COMPLIANCE WITH SECTION 16(A) OF THE EXCHANGE ACT
Section 16(a) of the Securities Exchange Act of 1934 requires the Company’s officers and directors, and persons who own more than ten percent (10%) of the registered class of the Company’s equity securities, to file reports of ownership and changes in ownership with the Securities and Exchange Commission (the SEC). Officers, directors and greater than ten-percent shareholders are required by SEC regulation to furnish the Company with copies of all Section 16(a) forms they file.
Based solely on its review of the copies of such forms received, the Company believes that, during the period from July 1, 2004 through June 30, 2005, all its officers, directors, and greater than ten-percent beneficial owners complied with the filing requirements.

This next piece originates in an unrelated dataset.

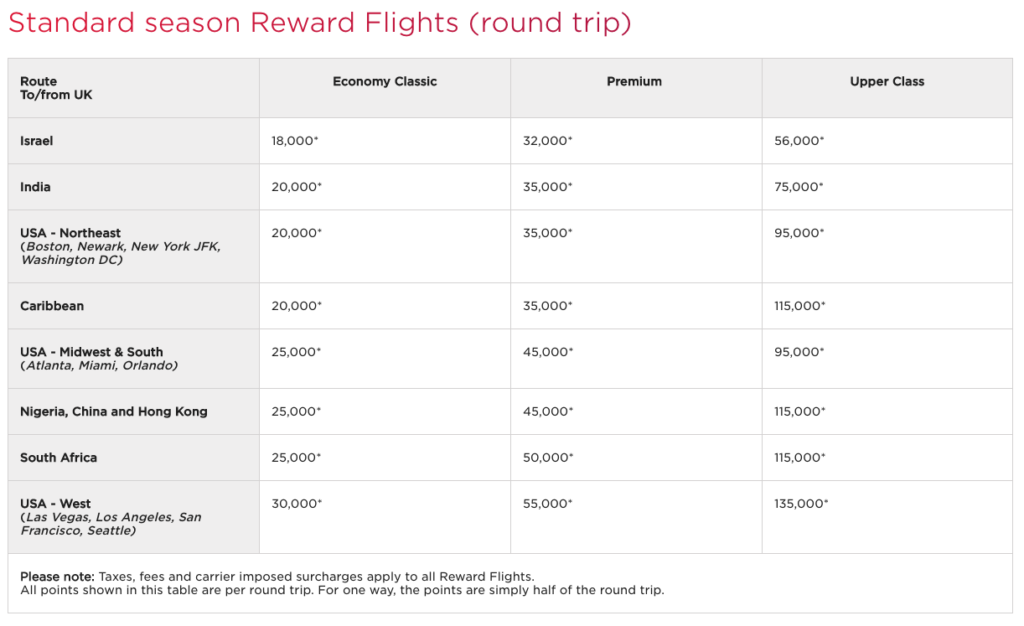
Task: Click the Standard season Reward Flights heading
Action: pos(320,23)
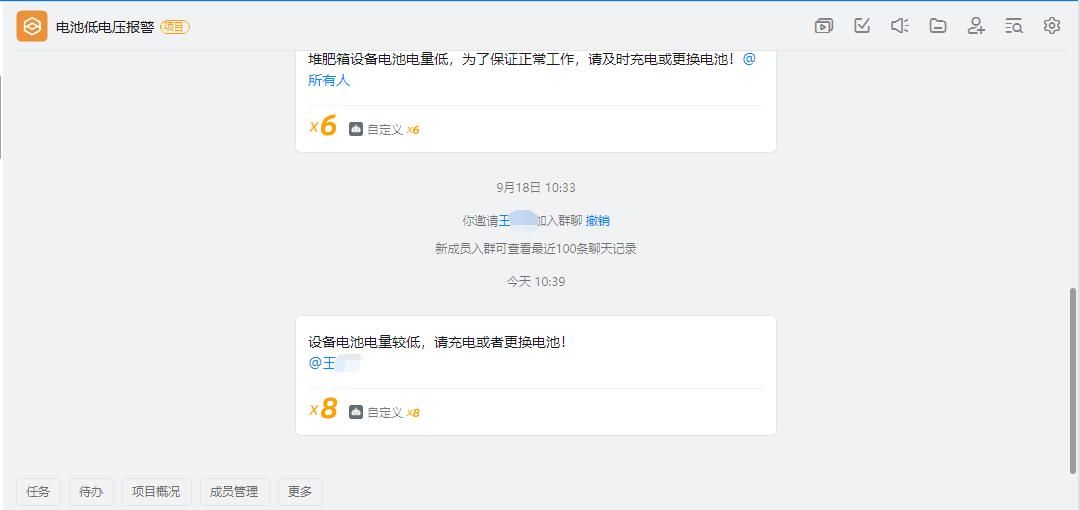Open 成员管理 tab
The height and width of the screenshot is (510, 1080).
coord(234,492)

AMENDMENT OF ARTICLES OF INCORPORATION
(Proposal #3)
General
On September 1, 2005, the Board of Directors unanimously approved an amendment to the Company’s Articles of Incorporation, as amended (“Articles of Incorporation”) which amends Article 1 of the Articles of Incorporation solely to change the Company’s name from “Waters Instruments, Inc.” to “Zareba Systems, Inc.” in order to better associate the Company with its business (referred to herein as the “Amendment”). A copy of the proposed Amendment to the Articles of Incorporation is attached here to as Appendix A.
Effects of the Amendment
The Board of Directors believes that approval of the corporate name change as an amendment to the Articles of Incorporation is in the best interests of the Company and its shareholders, as the name better reflects its business. The Amendment does not change the terms or rights of holders of the Company’s common stock or preferred stock.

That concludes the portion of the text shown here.